Zverev im besten Moment seiner Karriere
So souverän hatte man Alexander Zverev bei den French Open vermutlich erwartet, aber dass der Hamburger die Weltklasseform auch in Wimbledon halten würde, war alles andere als klar. Zverev selbst gab schon vor Jahren zu, dass ihm die Rasensaison weitaus weniger liegt, als Sandplatz und Hardcourt.
Nach dem mehr als überzeugenden Auftritt gegen Arthur Fery im Halbfinale wartet nun Jannik Sinner im Endspiel. Gegen den an Nr. 1 gesetzten Italiener hat Zverev eine Horrorbilanz mit 10 Niederlagen aus 14 Aufeinandertreffen. Und trotzdem kann es dieses Mal anders werden. Zverevs Aufschlag ist so gut wie noch nie und seine aggressivere Vorhandtaktik machen ihn zu einem weitaus besseren Spieler.
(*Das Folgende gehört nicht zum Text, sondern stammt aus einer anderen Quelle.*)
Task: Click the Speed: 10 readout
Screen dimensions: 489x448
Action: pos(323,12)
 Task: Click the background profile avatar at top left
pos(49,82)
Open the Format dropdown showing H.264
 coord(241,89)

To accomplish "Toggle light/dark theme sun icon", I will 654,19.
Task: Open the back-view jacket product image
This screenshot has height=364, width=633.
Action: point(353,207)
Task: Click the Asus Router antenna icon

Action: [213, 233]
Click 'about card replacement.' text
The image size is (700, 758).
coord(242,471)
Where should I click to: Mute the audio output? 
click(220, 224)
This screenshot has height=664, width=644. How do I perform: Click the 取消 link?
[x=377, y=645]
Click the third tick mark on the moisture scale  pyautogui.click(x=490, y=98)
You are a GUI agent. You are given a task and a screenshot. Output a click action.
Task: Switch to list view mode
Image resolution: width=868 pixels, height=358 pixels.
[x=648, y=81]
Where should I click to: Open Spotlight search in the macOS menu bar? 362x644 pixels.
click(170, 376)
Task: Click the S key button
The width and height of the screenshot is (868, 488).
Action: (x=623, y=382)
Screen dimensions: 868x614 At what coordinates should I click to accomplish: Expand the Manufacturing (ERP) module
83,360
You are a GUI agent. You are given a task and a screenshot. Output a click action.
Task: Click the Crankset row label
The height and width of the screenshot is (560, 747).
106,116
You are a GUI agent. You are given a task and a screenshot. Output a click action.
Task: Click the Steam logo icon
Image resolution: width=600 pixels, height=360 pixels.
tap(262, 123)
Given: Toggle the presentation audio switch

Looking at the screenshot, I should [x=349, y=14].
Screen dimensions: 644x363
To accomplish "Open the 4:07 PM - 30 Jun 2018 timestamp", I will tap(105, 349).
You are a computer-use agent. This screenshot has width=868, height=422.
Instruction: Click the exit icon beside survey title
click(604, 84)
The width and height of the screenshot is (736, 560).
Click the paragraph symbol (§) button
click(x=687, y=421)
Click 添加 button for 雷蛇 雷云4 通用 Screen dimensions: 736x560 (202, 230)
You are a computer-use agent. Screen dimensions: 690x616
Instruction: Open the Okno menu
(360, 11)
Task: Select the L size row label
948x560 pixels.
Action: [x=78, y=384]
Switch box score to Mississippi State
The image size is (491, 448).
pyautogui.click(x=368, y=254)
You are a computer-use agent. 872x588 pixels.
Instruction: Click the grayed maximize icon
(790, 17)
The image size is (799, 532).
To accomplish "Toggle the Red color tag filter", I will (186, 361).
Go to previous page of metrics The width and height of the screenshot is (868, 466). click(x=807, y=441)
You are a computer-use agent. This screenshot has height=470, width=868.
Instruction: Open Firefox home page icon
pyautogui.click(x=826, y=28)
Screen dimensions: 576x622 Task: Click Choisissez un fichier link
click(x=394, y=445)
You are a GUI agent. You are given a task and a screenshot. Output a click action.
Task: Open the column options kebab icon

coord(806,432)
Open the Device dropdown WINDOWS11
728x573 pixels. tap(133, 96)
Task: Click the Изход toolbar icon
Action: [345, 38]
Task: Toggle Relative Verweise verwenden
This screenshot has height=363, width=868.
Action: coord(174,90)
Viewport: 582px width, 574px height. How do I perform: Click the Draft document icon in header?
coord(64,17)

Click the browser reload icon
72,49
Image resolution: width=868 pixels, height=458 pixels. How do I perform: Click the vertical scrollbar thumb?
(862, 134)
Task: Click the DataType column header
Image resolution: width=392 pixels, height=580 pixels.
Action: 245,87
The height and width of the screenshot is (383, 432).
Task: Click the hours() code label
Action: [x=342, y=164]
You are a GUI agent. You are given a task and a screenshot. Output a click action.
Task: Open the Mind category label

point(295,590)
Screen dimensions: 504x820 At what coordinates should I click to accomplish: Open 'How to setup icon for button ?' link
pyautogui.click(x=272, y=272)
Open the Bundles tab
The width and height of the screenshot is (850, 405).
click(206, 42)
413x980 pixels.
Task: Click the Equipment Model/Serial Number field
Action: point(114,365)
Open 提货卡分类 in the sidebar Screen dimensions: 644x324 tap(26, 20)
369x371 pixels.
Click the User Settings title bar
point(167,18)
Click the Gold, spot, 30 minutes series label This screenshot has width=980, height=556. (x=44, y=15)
Reicht es zum zweiten Grand-Slam-Titel binnen weniger Wochen oder ist Titelverteidiger Sinner einfach zu stark?
Tschechisches Finale bei den Damen
Bei den Damen treffen mit Karolina Muchova (10) und Linda Noskova (9) zwei tschechische Spielerinnen aufeinander. Beide sind noch ohne Grand-Slam-Titel, Muchova stand aber 2023 schon im Endspiel der French Open.
Die Partie wird als sehr ausgeglichen erwartet: Ein Sieg von Muchova hat aktuell eine Quote von 2,05 und gewinnt Noskova, liegt die Quote bei 1,80. Wer denkst du, wird Wimbledon-Siegerin?